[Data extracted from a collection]
--- START ---
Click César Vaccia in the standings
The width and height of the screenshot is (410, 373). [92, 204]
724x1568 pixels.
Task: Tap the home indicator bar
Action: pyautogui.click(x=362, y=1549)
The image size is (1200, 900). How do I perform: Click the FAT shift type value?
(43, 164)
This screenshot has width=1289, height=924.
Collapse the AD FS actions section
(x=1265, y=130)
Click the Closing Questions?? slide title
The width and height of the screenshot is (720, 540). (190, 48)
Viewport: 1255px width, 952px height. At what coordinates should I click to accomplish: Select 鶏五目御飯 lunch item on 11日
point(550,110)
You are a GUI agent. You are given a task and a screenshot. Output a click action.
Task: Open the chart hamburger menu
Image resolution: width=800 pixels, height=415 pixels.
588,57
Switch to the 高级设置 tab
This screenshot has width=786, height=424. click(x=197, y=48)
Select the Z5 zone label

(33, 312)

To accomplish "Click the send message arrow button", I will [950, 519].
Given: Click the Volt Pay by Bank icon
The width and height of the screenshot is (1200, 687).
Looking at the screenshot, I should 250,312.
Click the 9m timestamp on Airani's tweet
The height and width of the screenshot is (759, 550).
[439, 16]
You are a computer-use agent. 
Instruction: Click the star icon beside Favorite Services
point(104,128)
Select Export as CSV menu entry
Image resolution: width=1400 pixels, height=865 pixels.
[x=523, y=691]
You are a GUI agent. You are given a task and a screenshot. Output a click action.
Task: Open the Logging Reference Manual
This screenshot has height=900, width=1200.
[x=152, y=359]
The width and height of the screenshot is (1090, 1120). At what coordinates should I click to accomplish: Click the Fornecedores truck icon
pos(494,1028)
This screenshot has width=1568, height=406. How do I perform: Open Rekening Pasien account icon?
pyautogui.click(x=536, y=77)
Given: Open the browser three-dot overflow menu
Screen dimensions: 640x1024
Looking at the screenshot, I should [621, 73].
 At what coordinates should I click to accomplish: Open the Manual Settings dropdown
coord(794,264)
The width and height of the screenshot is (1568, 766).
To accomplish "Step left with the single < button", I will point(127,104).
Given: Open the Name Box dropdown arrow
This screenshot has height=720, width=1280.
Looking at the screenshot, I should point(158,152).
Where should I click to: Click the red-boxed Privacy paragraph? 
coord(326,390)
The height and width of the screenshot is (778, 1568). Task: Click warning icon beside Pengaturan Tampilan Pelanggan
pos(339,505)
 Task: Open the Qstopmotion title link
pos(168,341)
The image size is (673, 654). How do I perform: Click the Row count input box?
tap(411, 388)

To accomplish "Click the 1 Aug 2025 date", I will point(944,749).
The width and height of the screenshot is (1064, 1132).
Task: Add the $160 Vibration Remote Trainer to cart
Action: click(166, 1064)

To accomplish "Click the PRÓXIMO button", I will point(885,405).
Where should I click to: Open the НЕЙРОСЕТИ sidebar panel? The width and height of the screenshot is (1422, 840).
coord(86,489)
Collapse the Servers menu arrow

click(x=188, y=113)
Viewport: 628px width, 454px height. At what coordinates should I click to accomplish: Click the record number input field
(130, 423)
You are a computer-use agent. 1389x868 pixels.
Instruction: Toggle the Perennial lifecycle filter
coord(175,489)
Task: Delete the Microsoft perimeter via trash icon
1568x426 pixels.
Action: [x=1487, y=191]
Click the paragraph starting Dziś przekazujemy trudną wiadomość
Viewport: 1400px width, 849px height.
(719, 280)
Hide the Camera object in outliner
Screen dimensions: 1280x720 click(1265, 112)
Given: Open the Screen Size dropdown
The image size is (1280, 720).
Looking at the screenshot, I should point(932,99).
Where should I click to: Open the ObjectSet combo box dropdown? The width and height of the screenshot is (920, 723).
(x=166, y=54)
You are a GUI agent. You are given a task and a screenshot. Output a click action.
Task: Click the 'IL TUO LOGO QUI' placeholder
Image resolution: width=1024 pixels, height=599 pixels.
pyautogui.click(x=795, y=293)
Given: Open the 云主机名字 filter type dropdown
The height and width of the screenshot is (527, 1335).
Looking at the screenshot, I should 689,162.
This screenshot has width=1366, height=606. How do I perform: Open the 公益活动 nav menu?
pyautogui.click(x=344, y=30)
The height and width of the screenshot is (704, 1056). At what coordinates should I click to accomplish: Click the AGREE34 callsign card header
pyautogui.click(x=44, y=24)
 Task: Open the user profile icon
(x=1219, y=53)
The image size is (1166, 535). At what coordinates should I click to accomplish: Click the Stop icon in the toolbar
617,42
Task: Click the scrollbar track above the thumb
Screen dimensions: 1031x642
--- END ---
The data above should be output exactly, with each line intact.

Click César Vaccia in the standings
The width and height of the screenshot is (410, 373). [92, 204]
724x1568 pixels.
Task: Tap the home indicator bar
Action: pyautogui.click(x=362, y=1549)
The image size is (1200, 900). How do I perform: Click the FAT shift type value?
(43, 164)
This screenshot has width=1289, height=924.
Collapse the AD FS actions section
(x=1265, y=130)
Click the Closing Questions?? slide title
The width and height of the screenshot is (720, 540). (190, 48)
Viewport: 1255px width, 952px height. At what coordinates should I click to accomplish: Select 鶏五目御飯 lunch item on 11日
point(550,110)
You are a GUI agent. You are given a task and a screenshot. Output a click action.
Task: Open the chart hamburger menu
Image resolution: width=800 pixels, height=415 pixels.
588,57
Switch to the 高级设置 tab
This screenshot has width=786, height=424. click(x=197, y=48)
Select the Z5 zone label

(33, 312)

To accomplish "Click the send message arrow button", I will [950, 519].
Given: Click the Volt Pay by Bank icon
The width and height of the screenshot is (1200, 687).
Looking at the screenshot, I should 250,312.
Click the 9m timestamp on Airani's tweet
The height and width of the screenshot is (759, 550).
[439, 16]
You are a computer-use agent. 
Instruction: Click the star icon beside Favorite Services
point(104,128)
Select Export as CSV menu entry
Image resolution: width=1400 pixels, height=865 pixels.
[x=523, y=691]
You are a GUI agent. You are given a task and a screenshot. Output a click action.
Task: Open the Logging Reference Manual
This screenshot has height=900, width=1200.
[x=152, y=359]
The width and height of the screenshot is (1090, 1120). At what coordinates should I click to accomplish: Click the Fornecedores truck icon
pos(494,1028)
This screenshot has width=1568, height=406. How do I perform: Open Rekening Pasien account icon?
pyautogui.click(x=536, y=77)
Given: Open the browser three-dot overflow menu
Screen dimensions: 640x1024
Looking at the screenshot, I should [621, 73].
 At what coordinates should I click to accomplish: Open the Manual Settings dropdown
coord(794,264)
The width and height of the screenshot is (1568, 766).
To accomplish "Step left with the single < button", I will point(127,104).
Given: Open the Name Box dropdown arrow
This screenshot has height=720, width=1280.
Looking at the screenshot, I should point(158,152).
Where should I click to: Click the red-boxed Privacy paragraph? 
coord(326,390)
The height and width of the screenshot is (778, 1568). Task: Click warning icon beside Pengaturan Tampilan Pelanggan
pos(339,505)
 Task: Open the Qstopmotion title link
pos(168,341)
The image size is (673, 654). How do I perform: Click the Row count input box?
tap(411, 388)

To accomplish "Click the 1 Aug 2025 date", I will point(944,749).
The width and height of the screenshot is (1064, 1132).
Task: Add the $160 Vibration Remote Trainer to cart
Action: click(166, 1064)

To accomplish "Click the PRÓXIMO button", I will point(885,405).
Where should I click to: Open the НЕЙРОСЕТИ sidebar panel? The width and height of the screenshot is (1422, 840).
coord(86,489)
Collapse the Servers menu arrow

click(x=188, y=113)
Viewport: 628px width, 454px height. At what coordinates should I click to accomplish: Click the record number input field
(130, 423)
You are a computer-use agent. 1389x868 pixels.
Instruction: Toggle the Perennial lifecycle filter
coord(175,489)
Task: Delete the Microsoft perimeter via trash icon
1568x426 pixels.
Action: [x=1487, y=191]
Click the paragraph starting Dziś przekazujemy trudną wiadomość
Viewport: 1400px width, 849px height.
(719, 280)
Hide the Camera object in outliner
Screen dimensions: 1280x720 click(1265, 112)
Given: Open the Screen Size dropdown
The image size is (1280, 720).
Looking at the screenshot, I should point(932,99).
Where should I click to: Open the ObjectSet combo box dropdown? The width and height of the screenshot is (920, 723).
(x=166, y=54)
You are a GUI agent. You are given a task and a screenshot. Output a click action.
Task: Click the 'IL TUO LOGO QUI' placeholder
Image resolution: width=1024 pixels, height=599 pixels.
pyautogui.click(x=795, y=293)
Given: Open the 云主机名字 filter type dropdown
The height and width of the screenshot is (527, 1335).
Looking at the screenshot, I should 689,162.
This screenshot has width=1366, height=606. How do I perform: Open the 公益活动 nav menu?
pyautogui.click(x=344, y=30)
The height and width of the screenshot is (704, 1056). At what coordinates should I click to accomplish: Click the AGREE34 callsign card header
pyautogui.click(x=44, y=24)
 Task: Open the user profile icon
(x=1219, y=53)
The image size is (1166, 535). At what coordinates should I click to accomplish: Click the Stop icon in the toolbar
617,42
Task: Click the scrollbar track above the thumb
Screen dimensions: 1031x642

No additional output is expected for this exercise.